[BEGIN Record list]

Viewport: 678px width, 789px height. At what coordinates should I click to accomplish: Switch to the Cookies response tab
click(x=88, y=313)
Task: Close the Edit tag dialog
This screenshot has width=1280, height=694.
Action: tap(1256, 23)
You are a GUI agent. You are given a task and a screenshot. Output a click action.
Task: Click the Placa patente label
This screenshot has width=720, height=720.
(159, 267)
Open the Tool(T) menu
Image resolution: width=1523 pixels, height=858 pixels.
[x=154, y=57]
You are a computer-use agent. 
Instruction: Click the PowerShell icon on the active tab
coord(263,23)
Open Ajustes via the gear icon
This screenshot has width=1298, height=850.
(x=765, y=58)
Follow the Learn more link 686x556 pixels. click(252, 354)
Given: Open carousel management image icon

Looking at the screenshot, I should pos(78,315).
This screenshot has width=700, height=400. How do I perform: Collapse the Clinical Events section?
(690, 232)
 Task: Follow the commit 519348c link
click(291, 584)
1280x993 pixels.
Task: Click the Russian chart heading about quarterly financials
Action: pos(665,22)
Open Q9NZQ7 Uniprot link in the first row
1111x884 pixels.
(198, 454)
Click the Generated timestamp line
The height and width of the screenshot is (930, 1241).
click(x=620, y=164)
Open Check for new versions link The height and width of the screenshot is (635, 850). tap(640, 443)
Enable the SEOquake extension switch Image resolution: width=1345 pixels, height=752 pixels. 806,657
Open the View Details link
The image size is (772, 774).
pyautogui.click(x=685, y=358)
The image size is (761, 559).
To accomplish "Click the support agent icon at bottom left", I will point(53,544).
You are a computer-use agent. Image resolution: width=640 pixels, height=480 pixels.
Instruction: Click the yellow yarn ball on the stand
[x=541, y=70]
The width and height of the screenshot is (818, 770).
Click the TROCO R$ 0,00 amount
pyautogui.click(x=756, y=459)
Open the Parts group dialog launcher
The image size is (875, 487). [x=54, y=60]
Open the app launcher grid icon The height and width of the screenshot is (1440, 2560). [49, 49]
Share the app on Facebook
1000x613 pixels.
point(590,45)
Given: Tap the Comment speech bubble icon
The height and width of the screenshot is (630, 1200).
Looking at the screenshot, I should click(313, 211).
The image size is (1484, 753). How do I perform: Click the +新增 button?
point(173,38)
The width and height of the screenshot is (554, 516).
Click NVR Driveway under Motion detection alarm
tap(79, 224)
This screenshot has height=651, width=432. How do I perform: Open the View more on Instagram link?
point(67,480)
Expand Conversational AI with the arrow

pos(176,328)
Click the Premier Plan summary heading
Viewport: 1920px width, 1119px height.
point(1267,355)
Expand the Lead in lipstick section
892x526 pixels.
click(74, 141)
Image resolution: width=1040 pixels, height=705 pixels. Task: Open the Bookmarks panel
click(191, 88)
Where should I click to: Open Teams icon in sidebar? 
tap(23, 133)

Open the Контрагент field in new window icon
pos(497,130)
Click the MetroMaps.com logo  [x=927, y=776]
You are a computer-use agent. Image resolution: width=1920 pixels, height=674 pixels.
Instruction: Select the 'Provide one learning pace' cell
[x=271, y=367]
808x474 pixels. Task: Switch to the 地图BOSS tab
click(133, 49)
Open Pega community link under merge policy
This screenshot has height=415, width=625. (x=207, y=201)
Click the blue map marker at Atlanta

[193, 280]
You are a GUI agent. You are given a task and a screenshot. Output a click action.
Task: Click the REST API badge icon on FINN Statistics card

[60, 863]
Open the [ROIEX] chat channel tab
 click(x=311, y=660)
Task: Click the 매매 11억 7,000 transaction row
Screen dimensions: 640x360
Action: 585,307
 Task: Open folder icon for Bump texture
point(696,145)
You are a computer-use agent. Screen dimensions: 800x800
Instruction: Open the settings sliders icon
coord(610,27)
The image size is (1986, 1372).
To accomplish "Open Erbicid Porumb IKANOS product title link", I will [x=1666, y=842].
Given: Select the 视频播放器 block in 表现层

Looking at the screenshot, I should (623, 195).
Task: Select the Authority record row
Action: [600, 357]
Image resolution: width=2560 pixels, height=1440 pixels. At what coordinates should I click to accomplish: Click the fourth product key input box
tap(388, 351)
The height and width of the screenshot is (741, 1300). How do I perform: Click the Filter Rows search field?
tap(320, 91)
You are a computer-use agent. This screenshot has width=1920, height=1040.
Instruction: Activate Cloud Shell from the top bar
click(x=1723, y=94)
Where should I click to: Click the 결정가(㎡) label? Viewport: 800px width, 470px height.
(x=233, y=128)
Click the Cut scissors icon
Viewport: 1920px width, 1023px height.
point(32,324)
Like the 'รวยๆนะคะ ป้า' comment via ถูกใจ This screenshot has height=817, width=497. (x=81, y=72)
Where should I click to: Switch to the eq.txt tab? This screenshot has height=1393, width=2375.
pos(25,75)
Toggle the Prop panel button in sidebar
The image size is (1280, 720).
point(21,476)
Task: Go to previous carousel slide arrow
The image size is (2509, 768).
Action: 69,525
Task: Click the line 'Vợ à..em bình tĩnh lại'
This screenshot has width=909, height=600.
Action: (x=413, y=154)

[END Record list]

Goal: Could you rewrite the records above as a JSON list of strings, with one string per line and blank lines omitted?

Exercise result:
[
  "Viewport: 678px width, 789px height. At what coordinates should I click to accomplish: Switch to the Cookies response tab",
  "click(x=88, y=313)",
  "Task: Close the Edit tag dialog",
  "This screenshot has width=1280, height=694.",
  "Action: tap(1256, 23)",
  "You are a GUI agent. You are given a task and a screenshot. Output a click action.",
  "Task: Click the Placa patente label",
  "This screenshot has width=720, height=720.",
  "(159, 267)",
  "Open the Tool(T) menu",
  "Image resolution: width=1523 pixels, height=858 pixels.",
  "[x=154, y=57]",
  "You are a computer-use agent. ",
  "Instruction: Click the PowerShell icon on the active tab",
  "coord(263,23)",
  "Open Ajustes via the gear icon",
  "This screenshot has width=1298, height=850.",
  "(x=765, y=58)",
  "Follow the Learn more link 686x556 pixels. click(252, 354)",
  "Given: Open carousel management image icon",
  "Looking at the screenshot, I should pos(78,315).",
  "This screenshot has width=700, height=400. How do I perform: Collapse the Clinical Events section?",
  "(690, 232)",
  " Task: Follow the commit 519348c link",
  "click(291, 584)",
  "1280x993 pixels.",
  "Task: Click the Russian chart heading about quarterly financials",
  "Action: pos(665,22)",
  "Open Q9NZQ7 Uniprot link in the first row",
  "1111x884 pixels.",
  "(198, 454)",
  "Click the Generated timestamp line",
  "The height and width of the screenshot is (930, 1241).",
  "click(x=620, y=164)",
  "Open Check for new versions link The height and width of the screenshot is (635, 850). tap(640, 443)",
  "Enable the SEOquake extension switch Image resolution: width=1345 pixels, height=752 pixels. 806,657",
  "Open the View Details link",
  "The image size is (772, 774).",
  "pyautogui.click(x=685, y=358)",
  "The image size is (761, 559).",
  "To accomplish \"Click the support agent icon at bottom left\", I will point(53,544).",
  "You are a computer-use agent. Image resolution: width=640 pixels, height=480 pixels.",
  "Instruction: Click the yellow yarn ball on the stand",
  "[x=541, y=70]",
  "The width and height of the screenshot is (818, 770).",
  "Click the TROCO R$ 0,00 amount",
  "pyautogui.click(x=756, y=459)",
  "Open the Parts group dialog launcher",
  "The image size is (875, 487). [x=54, y=60]",
  "Open the app launcher grid icon The height and width of the screenshot is (1440, 2560). [49, 49]",
  "Share the app on Facebook",
  "1000x613 pixels.",
  "point(590,45)",
  "Given: Tap the Comment speech bubble icon",
  "The height and width of the screenshot is (630, 1200).",
  "Looking at the screenshot, I should click(313, 211).",
  "The image size is (1484, 753). How do I perform: Click the +新增 button?",
  "point(173,38)",
  "The width and height of the screenshot is (554, 516).",
  "Click NVR Driveway under Motion detection alarm",
  "tap(79, 224)",
  "This screenshot has height=651, width=432. How do I perform: Open the View more on Instagram link?",
  "point(67,480)",
  "Expand Conversational AI with the arrow",
  "pos(176,328)",
  "Click the Premier Plan summary heading",
  "Viewport: 1920px width, 1119px height.",
  "point(1267,355)",
  "Expand the Lead in lipstick section",
  "892x526 pixels.",
  "click(74, 141)",
  "Image resolution: width=1040 pixels, height=705 pixels. Task: Open the Bookmarks panel",
  "click(191, 88)",
  "Where should I click to: Open Teams icon in sidebar? ",
  "tap(23, 133)",
  "Open the Контрагент field in new window icon",
  "pos(497,130)",
  "Click the MetroMaps.com logo  [x=927, y=776]",
  "You are a computer-use agent. Image resolution: width=1920 pixels, height=674 pixels.",
  "Instruction: Select the 'Provide one learning pace' cell",
  "[x=271, y=367]",
  "808x474 pixels. Task: Switch to the 地图BOSS tab",
  "click(133, 49)",
  "Open Pega community link under merge policy",
  "This screenshot has height=415, width=625. (x=207, y=201)",
  "Click the blue map marker at Atlanta",
  "[193, 280]",
  "You are a GUI agent. You are given a task and a screenshot. Output a click action.",
  "Task: Click the REST API badge icon on FINN Statistics card",
  "[60, 863]",
  "Open the [ROIEX] chat channel tab",
  " click(x=311, y=660)",
  "Task: Click the 매매 11억 7,000 transaction row",
  "Screen dimensions: 640x360",
  "Action: 585,307",
  " Task: Open folder icon for Bump texture",
  "point(696,145)",
  "You are a computer-use agent. Screen dimensions: 800x800",
  "Instruction: Open the settings sliders icon",
  "coord(610,27)",
  "The image size is (1986, 1372).",
  "To accomplish \"Open Erbicid Porumb IKANOS product title link\", I will [x=1666, y=842].",
  "Given: Select the 视频播放器 block in 表现层",
  "Looking at the screenshot, I should (623, 195).",
  "Task: Select the Authority record row",
  "Action: [600, 357]",
  "Image resolution: width=2560 pixels, height=1440 pixels. At what coordinates should I click to accomplish: Click the fourth product key input box",
  "tap(388, 351)",
  "The height and width of the screenshot is (741, 1300). How do I perform: Click the Filter Rows search field?",
  "tap(320, 91)",
  "You are a computer-use agent. This screenshot has width=1920, height=1040.",
  "Instruction: Activate Cloud Shell from the top bar",
  "click(x=1723, y=94)",
  "Where should I click to: Click the 결정가(㎡) label? Viewport: 800px width, 470px height.",
  "(x=233, y=128)",
  "Click the Cut scissors icon",
  "Viewport: 1920px width, 1023px height.",
  "point(32,324)",
  "Like the 'รวยๆนะคะ ป้า' comment via ถูกใจ This screenshot has height=817, width=497. (x=81, y=72)",
  "Where should I click to: Switch to the eq.txt tab? This screenshot has height=1393, width=2375.",
  "pos(25,75)",
  "Toggle the Prop panel button in sidebar",
  "The image size is (1280, 720).",
  "point(21,476)",
  "Task: Go to previous carousel slide arrow",
  "The image size is (2509, 768).",
  "Action: 69,525",
  "Task: Click the line 'Vợ à..em bình tĩnh lại'",
  "This screenshot has width=909, height=600.",
  "Action: (x=413, y=154)"
]